Probably the most amazing product showcased at Microsoft Build 2015 is the HoloLens. Paving the future for mixed reality, the wearable device, if it works the way we all hope it will, merges the digital and physical worlds through a transparent AR interface. With gesture control and voice commands, HoloLens transforms one’s environment into a living computer so that every wave of the hand or uttered instruction manipulates Windows 10 software overlaying one’s surroundings.
To drive the HoloLens, Microsoft reached out to a number of companies and organizations. For instance, NASA hopes to use the device to explore Mars, while Sketchfab has given 3D models designed with HoloLens a home in their 3D model sharing site. Models that are designed in HoloStudio will have the option of being uploaded directly to Sketchfab which can be 3D printed via 3D Hubs, embedded into websites – including Facebook – and downloaded for home 3D printing. And, thanks to the newly announced partnership with Autodesk, that 3D printing will be powered by Autodesk’s 3D printing platform, Spark.
Autodesk also joined Microsoft’s 3MF Consortium, a collection of businesses working towards a unified 3D printing file format, .3MF. Alongside Autodesk are Shapeways. SLM Solutions, HP, Autodesk, Dassault Systèmes, and netfabb, with companies like Stratasys and 3D Systems strangely absent. The .3MF file format is already being heavily scrutinized for Microsoft’s previous monopolies, but bills itself as a solution to the issues of existing file formats, like .STL, which doesn’t include some information vital to 3D printing across technologies, such as color data.
Whether or not .3MF is open, Microsoft did announce partnerships with two open source organizations, Arduino and Raspberry Pi. With Windows 10’s ability to communicate across devices, those working with Arduino can use the Windows Remote Arduino and Windows Virtual Shields for Arduino to provide computing power to the low-cost microcontroller. Raspberry Pi users will also be able to take advantage of the Universal Windows Platform (UWP) to debug, update, and manage software from a desktop, tablet, or mobile device running Windows 10. The company demoed such a use with its HoloLens presentation, in which a Pi-powered robot was controlled and augmented via HoloLens software. This is all a part of Windows 10 IoT Core, with which Microsoft hopes to straddle the Internet of Things.
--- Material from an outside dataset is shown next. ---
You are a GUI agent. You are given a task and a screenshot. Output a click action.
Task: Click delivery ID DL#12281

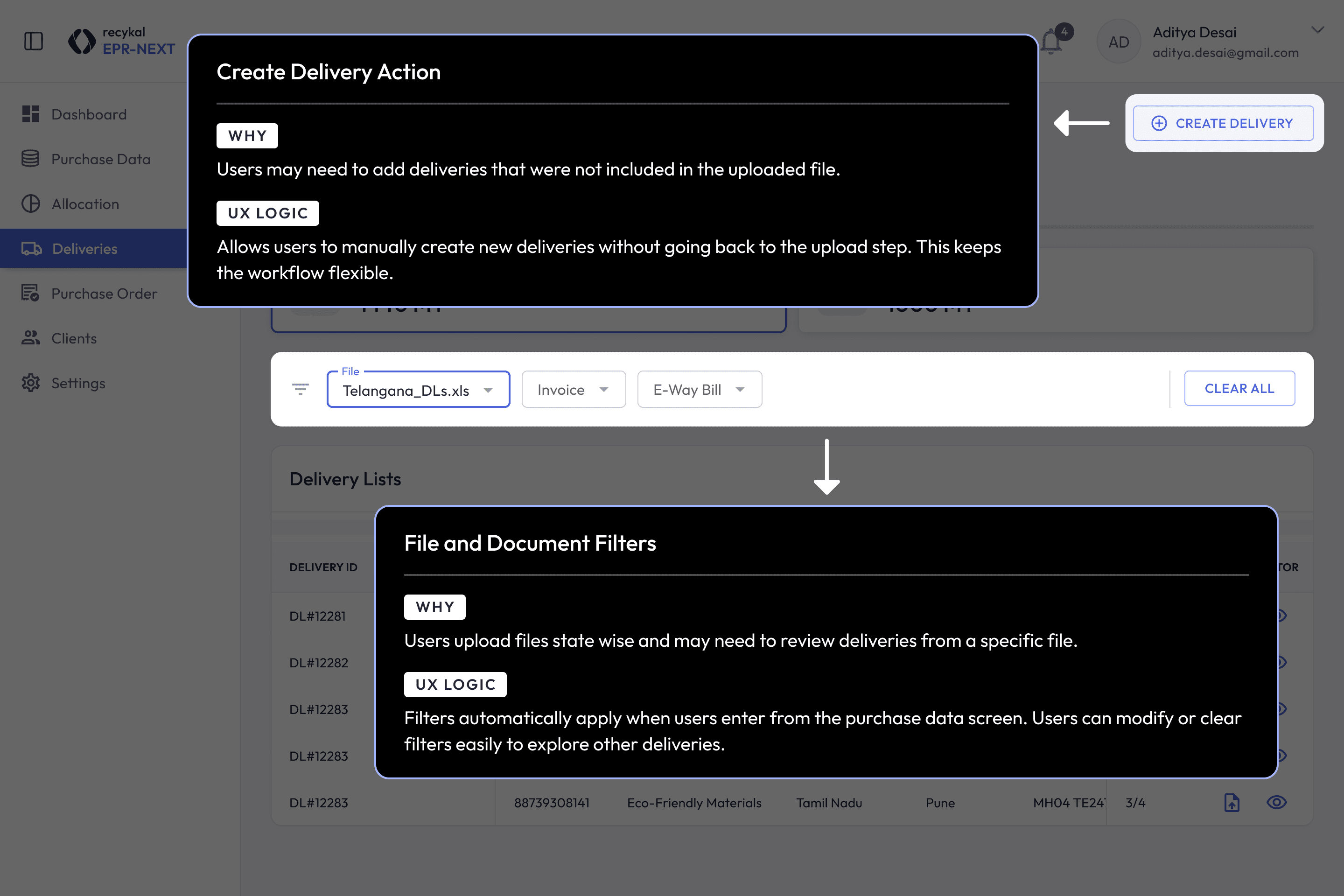317,616
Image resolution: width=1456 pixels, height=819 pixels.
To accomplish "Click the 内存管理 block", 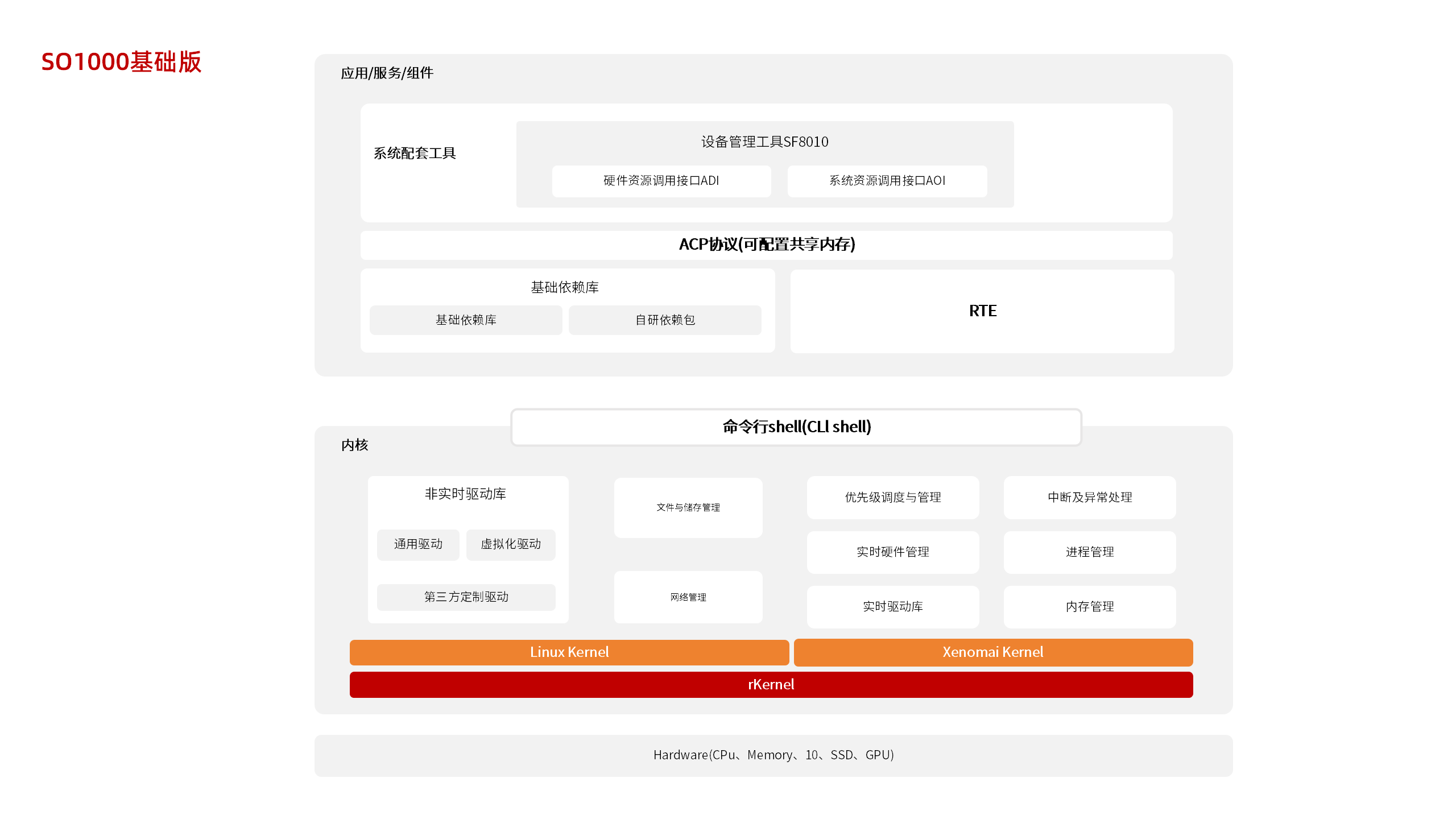I will (1089, 607).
Open or closed, monopoly or struggling company, Microsoft scored a slam dunk at this year’s Build. As if to celebrate, Microsoft’s Sketchfab profile is now replete with 3D printable models, many of which have non-aesthetic uses. I thought it appropriate for this week’s free 3D printable model to embed this 3D printable basketball hoop, into which you can throw tennis balls, oranges, or crumpled up Apple Care Warranties.